§ WHAT YOU NEED TO DO:
A: In the passage on ultra-fine grained materials, what is considered the main reason that UFG/NG surfaces enhance protein absorption?
B: List every severe plastic deformation technique that the passage on ultra-fine grained materials names.

§ EXCERPTED PASSAGE:
▽

In the last decade, the development of ultra-fine grained and nano-grained (UFG/NG) materials has attracted particular attentions because of the improved mechanical and corrosion properties compared with the coarse grained (CG) materials at initial stage [8]. Severe plastic deformation (SPD) techniques, including equal channel angular pressing (ECAP), high pressure torsion (HPT) and accumulative roll bonding (ARB) are effective tools for fabricating UFG/NG metals and alloys [[9], [10], [11], [12]]. Besides, SPD approaches can render material with relatively higher strength and novel bio-functional properties. This particular combination cannot be provided by the traditional processing techniques [[13], [14], [15]]. Previous studies have mainly focused on the fabrication and characterization of the UFG/NG materials, including the investigation of their grain refinement, improved fatigue behavior, hardness, thermal stability, magnetic properties, etc [8,[16], [17], [18]]. Recently, the relationship of grain size and the biological properties has been studied. It has been reported that the UFG/NG material surfaces can enhance protein absorption, which is one of the major intermediaries for cell adhesion and functions and tissue growth. Increased surface area and reactivity are considered to be the main reason [19]. Besides, it has been shown that SPD methods can provide bulk/surface materials with superior bio-functions [20]. Furthermore, enhanced mechanical properties would guarantee the biosafety of the UFG/NG materials under physiological strains, and lower the possibility of failure due to low strength. The higher mechanical strength also provides the opportunity of downsizing the implants and medical devices, which is favorable for noninvasive surgery [19], and is exactly the goal that biomaterial researchers actively and continually pursue [21].

△

§ RECORD EXTRACTS:
▽

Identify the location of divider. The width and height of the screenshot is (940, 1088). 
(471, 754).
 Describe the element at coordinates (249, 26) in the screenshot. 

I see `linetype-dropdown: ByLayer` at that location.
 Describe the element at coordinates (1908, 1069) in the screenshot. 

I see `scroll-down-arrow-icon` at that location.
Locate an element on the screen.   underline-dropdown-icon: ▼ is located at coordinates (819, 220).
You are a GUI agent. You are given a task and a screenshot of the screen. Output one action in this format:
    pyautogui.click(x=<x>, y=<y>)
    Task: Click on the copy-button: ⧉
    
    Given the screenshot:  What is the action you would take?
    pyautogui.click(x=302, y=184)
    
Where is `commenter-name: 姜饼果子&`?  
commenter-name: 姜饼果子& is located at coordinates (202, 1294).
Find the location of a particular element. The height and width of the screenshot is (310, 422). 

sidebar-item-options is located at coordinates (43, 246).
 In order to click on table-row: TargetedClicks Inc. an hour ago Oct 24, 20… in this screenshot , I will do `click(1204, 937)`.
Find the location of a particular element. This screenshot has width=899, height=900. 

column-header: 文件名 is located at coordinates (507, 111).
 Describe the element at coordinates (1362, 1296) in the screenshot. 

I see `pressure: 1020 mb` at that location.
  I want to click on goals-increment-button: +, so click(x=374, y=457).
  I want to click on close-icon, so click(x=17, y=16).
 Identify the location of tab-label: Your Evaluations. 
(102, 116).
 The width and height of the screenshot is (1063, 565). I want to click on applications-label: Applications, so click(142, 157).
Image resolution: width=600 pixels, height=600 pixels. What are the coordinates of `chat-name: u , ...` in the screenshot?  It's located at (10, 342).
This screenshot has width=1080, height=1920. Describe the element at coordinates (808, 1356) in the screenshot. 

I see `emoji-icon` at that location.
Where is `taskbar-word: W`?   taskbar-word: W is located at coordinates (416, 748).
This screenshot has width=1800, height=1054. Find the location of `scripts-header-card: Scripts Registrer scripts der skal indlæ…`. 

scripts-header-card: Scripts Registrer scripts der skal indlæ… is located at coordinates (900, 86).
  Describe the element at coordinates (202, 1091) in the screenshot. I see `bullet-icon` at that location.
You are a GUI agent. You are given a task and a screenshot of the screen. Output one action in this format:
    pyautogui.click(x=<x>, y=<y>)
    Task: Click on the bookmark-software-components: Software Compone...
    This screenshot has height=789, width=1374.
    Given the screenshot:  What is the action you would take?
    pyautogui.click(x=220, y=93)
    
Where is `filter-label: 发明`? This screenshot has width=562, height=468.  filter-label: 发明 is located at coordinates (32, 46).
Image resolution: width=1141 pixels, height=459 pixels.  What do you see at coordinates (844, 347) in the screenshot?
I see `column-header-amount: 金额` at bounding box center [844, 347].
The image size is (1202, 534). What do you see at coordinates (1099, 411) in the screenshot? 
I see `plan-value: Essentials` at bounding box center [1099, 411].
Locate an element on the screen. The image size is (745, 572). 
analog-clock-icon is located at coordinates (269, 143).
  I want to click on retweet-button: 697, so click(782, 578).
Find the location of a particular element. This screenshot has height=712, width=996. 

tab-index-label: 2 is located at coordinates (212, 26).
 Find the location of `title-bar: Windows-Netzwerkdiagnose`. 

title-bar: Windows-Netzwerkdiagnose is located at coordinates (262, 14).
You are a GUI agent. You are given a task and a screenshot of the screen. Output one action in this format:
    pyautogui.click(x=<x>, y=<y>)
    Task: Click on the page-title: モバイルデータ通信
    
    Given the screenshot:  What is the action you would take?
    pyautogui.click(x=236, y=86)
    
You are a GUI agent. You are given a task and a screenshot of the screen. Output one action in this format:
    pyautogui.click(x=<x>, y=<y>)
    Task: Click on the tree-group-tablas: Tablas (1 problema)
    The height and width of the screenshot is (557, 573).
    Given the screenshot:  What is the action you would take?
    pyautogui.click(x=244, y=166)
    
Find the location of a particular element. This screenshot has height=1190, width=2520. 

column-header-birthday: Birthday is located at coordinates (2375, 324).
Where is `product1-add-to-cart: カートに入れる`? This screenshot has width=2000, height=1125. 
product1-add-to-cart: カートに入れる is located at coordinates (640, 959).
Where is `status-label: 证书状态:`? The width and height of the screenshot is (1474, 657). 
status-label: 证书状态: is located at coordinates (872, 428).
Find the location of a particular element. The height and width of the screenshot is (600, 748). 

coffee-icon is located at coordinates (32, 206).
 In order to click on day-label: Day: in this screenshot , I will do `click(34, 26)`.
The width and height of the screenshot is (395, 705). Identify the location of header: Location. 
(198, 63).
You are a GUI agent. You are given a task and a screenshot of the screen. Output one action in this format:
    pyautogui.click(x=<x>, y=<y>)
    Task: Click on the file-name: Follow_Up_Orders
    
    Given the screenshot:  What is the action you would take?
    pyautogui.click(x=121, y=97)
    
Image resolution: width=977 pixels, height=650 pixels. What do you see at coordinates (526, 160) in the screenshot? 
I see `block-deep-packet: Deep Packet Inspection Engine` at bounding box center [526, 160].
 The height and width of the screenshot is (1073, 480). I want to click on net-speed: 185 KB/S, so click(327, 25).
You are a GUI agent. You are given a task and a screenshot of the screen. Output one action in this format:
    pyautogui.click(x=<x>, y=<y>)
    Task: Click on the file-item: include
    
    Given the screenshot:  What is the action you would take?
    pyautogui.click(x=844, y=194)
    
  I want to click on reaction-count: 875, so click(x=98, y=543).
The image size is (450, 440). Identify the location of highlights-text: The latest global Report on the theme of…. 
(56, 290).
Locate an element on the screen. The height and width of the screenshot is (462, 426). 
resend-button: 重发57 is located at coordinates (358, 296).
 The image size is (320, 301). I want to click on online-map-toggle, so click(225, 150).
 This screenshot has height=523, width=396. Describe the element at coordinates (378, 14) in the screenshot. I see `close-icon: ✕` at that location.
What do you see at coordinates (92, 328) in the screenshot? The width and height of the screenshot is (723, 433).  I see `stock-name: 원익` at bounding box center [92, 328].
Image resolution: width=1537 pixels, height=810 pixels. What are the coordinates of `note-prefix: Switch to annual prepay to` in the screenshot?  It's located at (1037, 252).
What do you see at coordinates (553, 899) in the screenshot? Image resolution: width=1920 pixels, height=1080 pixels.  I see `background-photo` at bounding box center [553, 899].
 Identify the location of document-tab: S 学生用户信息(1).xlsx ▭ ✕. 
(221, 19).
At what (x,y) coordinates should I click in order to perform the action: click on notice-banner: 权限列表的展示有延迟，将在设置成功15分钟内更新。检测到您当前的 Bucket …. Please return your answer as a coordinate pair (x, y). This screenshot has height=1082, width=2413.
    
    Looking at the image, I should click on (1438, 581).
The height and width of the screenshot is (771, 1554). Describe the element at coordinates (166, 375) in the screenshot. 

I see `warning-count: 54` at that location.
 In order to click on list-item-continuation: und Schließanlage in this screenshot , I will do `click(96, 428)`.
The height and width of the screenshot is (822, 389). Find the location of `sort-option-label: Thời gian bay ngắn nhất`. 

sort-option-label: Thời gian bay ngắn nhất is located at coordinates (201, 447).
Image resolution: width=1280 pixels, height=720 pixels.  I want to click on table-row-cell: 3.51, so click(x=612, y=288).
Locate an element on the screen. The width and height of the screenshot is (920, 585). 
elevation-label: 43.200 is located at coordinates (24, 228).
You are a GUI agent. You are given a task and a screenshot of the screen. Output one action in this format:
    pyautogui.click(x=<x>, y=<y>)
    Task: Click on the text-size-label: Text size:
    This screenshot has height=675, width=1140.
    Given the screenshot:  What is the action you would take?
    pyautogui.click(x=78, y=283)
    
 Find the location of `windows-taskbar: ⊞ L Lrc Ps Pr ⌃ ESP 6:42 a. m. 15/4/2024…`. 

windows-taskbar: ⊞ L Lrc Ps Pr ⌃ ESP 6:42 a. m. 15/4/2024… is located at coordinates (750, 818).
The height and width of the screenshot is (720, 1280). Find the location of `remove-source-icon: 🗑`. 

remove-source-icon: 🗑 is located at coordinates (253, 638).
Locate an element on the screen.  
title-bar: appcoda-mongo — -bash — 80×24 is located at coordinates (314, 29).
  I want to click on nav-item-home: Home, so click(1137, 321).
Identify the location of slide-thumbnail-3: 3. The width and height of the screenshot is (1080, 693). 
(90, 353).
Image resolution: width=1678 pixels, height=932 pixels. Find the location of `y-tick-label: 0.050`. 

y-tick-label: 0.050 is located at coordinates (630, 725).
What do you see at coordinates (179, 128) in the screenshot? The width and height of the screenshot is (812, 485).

△

§ LIST OF ANSWERS:
A: Increased surface area and reactivity.

B: Equal channel angular pressing (ECAP), high pressure torsion (HPT), and accumulative roll bonding (ARB).